Pliny looked at him, and spoke carefully. ‘I am a military man, and an encyclopedist. I record facts, things I have seen with my own eyes or had recounted to me on good authority. I can see that this document has the authority of the man who wrote it, and who signed his name on it.’
‘Put it away,’ Claudius said, reaching out and grasping Pliny’s wrist. ‘Keep it safely, the safest place you can find. But transcribe those final lines into your Natural History. Now is the time.’
‘You have made copies?’
Claudius looked at Pliny, then at the scroll, and suddenly his hand began shaking. ‘Look at me. The palsy. I can’t even write my own name. And for this I don’t trust a copyist, not even Narcissus.’ He got up, picked up the scroll and went over to a dark recess beside the bookcase filled with papyrus sheets and old wax tablets, then knelt down awkwardly with his back to Pliny. He fumbled around for a few moments, got up again and turned round, a cylindrical stone container in his hands. ‘These jars came from Saïs in Egypt, you know,’ he said. ‘Calpurnius Piso stole them from the Temple of Neith when he looted the place. Apparently they were filled with ancient Egyptian hieroglyphic scrolls, but he burned them all. The old fool.’ He put the jar down, then picked up a bronze-handled dish filled with a black substance and held it over a candle, his hands unusually steady. The air filled with a rich aromatic smell, briefly disguising the sulphur. He put the dish down again, picked up a wooden spatula and smeared the resin around the lid of the container, let it cool for a moment, and then handed the cylinder to Pliny. ‘There you go. It is sealed, as I was instructed in the leaves, according to divine augury.’
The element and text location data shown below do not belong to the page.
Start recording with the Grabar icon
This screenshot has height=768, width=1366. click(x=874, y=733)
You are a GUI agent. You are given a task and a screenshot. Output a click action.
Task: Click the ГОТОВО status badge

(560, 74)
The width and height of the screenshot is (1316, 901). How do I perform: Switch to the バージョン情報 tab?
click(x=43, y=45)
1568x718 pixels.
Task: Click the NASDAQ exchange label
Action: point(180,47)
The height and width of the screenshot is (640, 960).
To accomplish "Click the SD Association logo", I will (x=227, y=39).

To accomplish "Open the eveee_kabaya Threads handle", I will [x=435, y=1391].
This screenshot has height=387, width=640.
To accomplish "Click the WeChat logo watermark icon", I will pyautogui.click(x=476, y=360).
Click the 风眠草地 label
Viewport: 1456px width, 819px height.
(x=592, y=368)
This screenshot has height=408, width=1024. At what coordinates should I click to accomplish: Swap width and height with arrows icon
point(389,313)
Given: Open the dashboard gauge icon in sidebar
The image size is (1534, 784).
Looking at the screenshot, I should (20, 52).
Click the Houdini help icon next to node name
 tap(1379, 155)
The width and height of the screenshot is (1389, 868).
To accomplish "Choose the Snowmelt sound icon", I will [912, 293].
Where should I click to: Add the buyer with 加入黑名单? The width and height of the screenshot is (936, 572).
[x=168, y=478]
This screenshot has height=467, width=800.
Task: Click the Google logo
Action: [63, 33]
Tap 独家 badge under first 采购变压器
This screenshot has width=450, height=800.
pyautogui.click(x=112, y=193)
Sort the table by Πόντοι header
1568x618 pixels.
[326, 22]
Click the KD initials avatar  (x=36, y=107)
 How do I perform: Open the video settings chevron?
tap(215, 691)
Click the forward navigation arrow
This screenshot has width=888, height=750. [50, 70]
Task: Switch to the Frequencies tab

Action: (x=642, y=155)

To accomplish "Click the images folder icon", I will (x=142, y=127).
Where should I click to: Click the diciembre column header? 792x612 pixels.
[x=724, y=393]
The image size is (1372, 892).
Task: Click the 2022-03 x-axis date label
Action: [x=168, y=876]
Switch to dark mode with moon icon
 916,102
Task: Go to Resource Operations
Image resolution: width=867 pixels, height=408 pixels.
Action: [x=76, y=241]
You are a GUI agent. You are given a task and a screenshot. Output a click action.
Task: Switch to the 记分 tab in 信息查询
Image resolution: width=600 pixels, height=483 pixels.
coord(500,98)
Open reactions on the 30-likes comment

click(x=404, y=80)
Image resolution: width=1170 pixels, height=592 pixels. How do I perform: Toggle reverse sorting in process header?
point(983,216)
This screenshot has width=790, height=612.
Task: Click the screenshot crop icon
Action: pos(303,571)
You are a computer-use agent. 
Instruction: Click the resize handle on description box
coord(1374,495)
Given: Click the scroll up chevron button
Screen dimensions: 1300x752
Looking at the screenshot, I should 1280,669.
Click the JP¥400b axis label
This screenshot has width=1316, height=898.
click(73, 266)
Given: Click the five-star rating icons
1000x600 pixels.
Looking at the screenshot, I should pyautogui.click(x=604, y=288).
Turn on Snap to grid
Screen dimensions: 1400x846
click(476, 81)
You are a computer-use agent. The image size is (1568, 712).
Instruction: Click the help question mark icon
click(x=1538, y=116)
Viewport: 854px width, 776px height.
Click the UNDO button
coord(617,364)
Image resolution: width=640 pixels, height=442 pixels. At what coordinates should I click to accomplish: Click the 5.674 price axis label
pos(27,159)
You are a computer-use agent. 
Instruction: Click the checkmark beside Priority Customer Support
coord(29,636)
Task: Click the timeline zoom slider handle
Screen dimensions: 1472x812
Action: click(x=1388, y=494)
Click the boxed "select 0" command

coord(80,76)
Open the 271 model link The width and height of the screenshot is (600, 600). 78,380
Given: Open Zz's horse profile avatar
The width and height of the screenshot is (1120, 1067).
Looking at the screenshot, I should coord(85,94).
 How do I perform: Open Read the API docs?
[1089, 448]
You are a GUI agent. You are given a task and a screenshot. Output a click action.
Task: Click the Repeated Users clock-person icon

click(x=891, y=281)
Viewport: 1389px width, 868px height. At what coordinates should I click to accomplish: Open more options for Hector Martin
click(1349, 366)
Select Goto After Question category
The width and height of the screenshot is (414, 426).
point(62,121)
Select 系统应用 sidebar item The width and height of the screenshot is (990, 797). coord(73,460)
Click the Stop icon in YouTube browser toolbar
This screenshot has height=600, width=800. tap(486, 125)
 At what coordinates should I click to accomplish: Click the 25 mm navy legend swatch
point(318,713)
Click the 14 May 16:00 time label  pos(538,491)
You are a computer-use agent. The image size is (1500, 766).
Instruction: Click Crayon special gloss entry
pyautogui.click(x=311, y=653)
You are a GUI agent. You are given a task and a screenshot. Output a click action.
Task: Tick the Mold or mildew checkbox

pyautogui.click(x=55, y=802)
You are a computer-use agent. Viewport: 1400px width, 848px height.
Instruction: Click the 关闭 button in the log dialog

‘This document,’ Pliny persisted. ‘Why so urgent?’
‘It is because what he predicted has come to pass.’ Claudius shuddered again, ostentatiously clutching his hand as if to stop it from shaking. He fixed Pliny with an intense stare. ‘The Nazarene knew the power of the written word. But he said he would never write again. He said that one day his word would come to be seen as a kind of holy utterance. He said that his followers would preach his word like a divine mantra, but that time would distort it and some would seek to use their version of it for their own ends, to further themselves in the world of men. He was surrounded by illiterates in Nazareth. He wanted a man of letters to have his written word.’
‘The written words of a prophet,’ Pliny murmured. ‘That’s the last thing a priesthood usually wants. It does them out of a job.’
‘It’s why the r-ridiculous Sibyl speaks in r-riddles,’ Claudius said, flustered. ‘Only the soothsayers can interpret it. What nonsense.’
‘But why me?’ Pliny insisted.
‘Because I can’t publish it. I’m supposed to have died a quarter of a century ago, remember? But now that your Natural History is nearly finished, it’s perfect. You have the authority. People will read you far and wide. Your work is one of the greatest ever written, and will far outlast Rome. Immortal fame will await those whose deeds are recorded by you.’
‘You flatter me, Princeps.’ Pliny bowed, visibly pleased. ‘But I still don’t fully understand.’
‘The Nazarene said that his word would first need others to preach it. But there would come a time when the people would be ready to receive his word directly, when there would be enough converts for the word to be spread from one to the other, when they could dispense with teachers. He said that time would come within my lifetime. He said I would know when.’
‘A concilium,’ Pliny murmured. ‘They are forming a concilium, a priesthood. That’s what he was warning about.’
‘In the Phlegraean Fields. They use that very word. Concilium. How do you know?’
‘Because I hear it among my sailors at Misenum.’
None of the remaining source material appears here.